By analyzing existing cross correlation between SNDL Inc and DTRGR 365 07 APR 27, you can compare the effects of market volatilities on SNDL and DTRGR and check how they will diversify away market risk if combined in the same portfolio for a given time horizon. You can also utilize pair trading strategies of matching a long position in SNDL with a short position of DTRGR. Check out your portfolio center. Please also check ongoing floating volatility patterns of SNDL and DTRGR.

Diversification Opportunities for SNDL and DTRGR

0.21
  Correlation Coefficient

Modest diversification

The 3 months correlation between SNDL and DTRGR is 0.21. Overlapping area represents the amount of risk that can be diversified away by holding SNDL Inc and DTRGR 365 07 APR 27 in the same portfolio, assuming nothing else is changed. The correlation between historical prices or returns on DTRGR 365 07 and SNDL is a relative statistical measure of the degree to which these equity instruments tend to move together. The correlation coefficient measures the extent to which returns on SNDL Inc are associated (or correlated) with DTRGR. Values of the correlation coefficient range from -1 to +1, where. The correlation of zero (0) is possible when the price movement of DTRGR 365 07 has no effect on the direction of SNDL i.e., SNDL and DTRGR go up and down completely randomly.

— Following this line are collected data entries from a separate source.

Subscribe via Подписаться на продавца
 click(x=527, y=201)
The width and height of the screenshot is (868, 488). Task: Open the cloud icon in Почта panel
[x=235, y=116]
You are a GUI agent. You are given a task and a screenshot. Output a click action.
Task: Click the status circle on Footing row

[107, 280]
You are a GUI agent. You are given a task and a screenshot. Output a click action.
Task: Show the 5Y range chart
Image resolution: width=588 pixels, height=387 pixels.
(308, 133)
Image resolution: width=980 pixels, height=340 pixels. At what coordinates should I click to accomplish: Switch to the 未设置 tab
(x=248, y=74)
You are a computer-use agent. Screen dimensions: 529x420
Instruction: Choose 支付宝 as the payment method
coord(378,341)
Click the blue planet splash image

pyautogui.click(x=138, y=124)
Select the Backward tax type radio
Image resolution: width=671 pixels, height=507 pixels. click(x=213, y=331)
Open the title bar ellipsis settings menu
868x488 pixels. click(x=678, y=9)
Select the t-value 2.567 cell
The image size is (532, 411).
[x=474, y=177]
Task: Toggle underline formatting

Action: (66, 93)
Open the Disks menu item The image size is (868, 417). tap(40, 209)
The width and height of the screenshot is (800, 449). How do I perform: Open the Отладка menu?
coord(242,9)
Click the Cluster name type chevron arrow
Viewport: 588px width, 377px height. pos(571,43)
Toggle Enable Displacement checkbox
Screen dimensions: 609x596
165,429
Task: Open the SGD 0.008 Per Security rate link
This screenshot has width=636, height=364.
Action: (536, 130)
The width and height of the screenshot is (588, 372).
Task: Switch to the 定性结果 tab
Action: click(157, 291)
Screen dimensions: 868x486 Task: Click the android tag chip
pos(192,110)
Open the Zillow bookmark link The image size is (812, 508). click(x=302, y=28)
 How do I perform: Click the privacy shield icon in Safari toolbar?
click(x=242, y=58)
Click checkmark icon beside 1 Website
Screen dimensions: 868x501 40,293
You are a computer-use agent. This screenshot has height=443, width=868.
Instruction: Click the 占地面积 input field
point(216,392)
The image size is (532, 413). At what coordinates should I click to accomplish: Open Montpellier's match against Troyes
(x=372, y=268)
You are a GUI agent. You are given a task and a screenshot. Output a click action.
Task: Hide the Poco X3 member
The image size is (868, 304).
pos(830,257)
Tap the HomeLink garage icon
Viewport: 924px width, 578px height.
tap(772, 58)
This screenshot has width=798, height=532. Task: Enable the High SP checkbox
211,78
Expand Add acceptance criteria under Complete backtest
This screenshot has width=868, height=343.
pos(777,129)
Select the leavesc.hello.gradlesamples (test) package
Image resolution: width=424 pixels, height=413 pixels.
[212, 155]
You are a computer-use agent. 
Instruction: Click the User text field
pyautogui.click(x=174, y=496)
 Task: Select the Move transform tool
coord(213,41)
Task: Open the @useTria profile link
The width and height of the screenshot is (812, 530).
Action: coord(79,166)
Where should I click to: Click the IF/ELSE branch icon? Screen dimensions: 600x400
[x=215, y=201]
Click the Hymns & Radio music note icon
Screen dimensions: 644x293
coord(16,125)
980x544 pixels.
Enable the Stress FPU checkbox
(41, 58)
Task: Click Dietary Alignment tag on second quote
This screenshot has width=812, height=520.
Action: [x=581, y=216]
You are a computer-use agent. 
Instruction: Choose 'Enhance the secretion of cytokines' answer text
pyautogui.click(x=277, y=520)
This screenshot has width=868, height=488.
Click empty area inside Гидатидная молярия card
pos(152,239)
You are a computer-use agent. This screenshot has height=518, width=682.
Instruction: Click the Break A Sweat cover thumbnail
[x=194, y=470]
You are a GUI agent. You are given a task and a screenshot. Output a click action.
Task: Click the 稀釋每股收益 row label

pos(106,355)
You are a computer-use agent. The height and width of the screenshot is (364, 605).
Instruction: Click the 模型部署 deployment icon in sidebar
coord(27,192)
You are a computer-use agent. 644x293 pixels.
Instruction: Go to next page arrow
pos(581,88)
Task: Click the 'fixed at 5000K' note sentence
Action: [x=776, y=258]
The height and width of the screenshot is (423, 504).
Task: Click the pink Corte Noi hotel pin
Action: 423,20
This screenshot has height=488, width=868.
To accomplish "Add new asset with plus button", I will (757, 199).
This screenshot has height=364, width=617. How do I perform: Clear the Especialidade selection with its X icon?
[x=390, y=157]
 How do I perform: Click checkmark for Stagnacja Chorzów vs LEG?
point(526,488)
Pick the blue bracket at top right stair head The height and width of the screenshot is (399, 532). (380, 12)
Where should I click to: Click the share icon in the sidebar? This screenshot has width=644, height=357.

Pair Corralation between SNDL and DTRGR

Given the investment horizon of 90 days SNDL Inc is expected to under-perform the DTRGR. In addition to that, SNDL is 21.38 times more volatile than DTRGR 365 07 APR 27. It trades about -0.08 of its total potential returns per unit of risk. DTRGR 365 07 APR 27 is currently generating about -0.03 per unit of volatility. If you would invest  9,730  in DTRGR 365 07 APR 27 on September 2, 2024 and sell it today you would lose (4.00) from holding DTRGR 365 07 APR 27 or give up 0.04% of portfolio value over 90 days.
Time Period3 Months [change]
DirectionMoves Together 
StrengthVery Weak
Accuracy33.33%
ValuesDaily Returns

SNDL Inc  vs.  DTRGR 365 07 APR 27

 Performance 
       Timeline  
SNDL Inc 

Risk-Adjusted Performance

0 of 100

 
Weak
 
Strong
Very Weak
Over the last 90 days SNDL Inc has generated negative risk-adjusted returns adding no value to investors with long positions. Despite quite persistent fundamental indicators, SNDL is not utilizing all of its potentials. The latest stock price mess, may contribute to short-term losses for the institutional investors.
DTRGR 365 07 

Risk-Adjusted Performance

0 of 100

 
Weak
 
Strong
Very Weak
Over the last 90 days DTRGR 365 07 APR 27 has generated negative risk-adjusted returns adding no value to investors with long positions. Despite somewhat strong basic indicators, DTRGR is not utilizing all of its potentials. The newest stock price disturbance, may contribute to short-term losses for the investors.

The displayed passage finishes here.